▶ _Description of the task_:
Search the records for the word "will" and copy each line in which it appears.

▶ _The data_:
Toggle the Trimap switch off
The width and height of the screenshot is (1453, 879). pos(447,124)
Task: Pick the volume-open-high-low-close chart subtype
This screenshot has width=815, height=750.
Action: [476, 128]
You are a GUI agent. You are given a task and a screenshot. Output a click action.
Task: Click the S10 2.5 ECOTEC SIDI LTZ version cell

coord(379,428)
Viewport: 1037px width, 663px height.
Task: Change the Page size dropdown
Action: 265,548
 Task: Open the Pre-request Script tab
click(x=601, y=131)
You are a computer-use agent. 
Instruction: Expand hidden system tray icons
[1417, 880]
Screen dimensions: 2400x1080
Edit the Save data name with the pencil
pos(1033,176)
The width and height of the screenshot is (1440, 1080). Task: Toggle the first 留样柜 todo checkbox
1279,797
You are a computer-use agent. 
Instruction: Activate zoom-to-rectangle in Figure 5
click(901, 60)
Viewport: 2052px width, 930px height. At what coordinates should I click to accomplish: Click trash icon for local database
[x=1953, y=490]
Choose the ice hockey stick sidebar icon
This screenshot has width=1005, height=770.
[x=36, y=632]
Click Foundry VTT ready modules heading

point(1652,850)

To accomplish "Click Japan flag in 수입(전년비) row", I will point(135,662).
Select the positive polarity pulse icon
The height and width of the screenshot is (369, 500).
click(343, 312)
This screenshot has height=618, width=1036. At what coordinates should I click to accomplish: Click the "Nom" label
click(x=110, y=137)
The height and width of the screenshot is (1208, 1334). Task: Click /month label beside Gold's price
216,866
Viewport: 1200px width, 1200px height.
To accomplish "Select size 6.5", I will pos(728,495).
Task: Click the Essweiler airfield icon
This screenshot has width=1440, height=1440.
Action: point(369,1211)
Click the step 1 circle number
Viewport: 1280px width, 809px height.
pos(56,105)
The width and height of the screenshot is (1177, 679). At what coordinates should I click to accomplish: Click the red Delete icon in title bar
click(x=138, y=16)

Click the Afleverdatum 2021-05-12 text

▶ _Exercise solution_:
To accomplish "Click Japan flag in 수입(전년비) row", I will point(135,662).
To accomplish "Select size 6.5", I will pos(728,495).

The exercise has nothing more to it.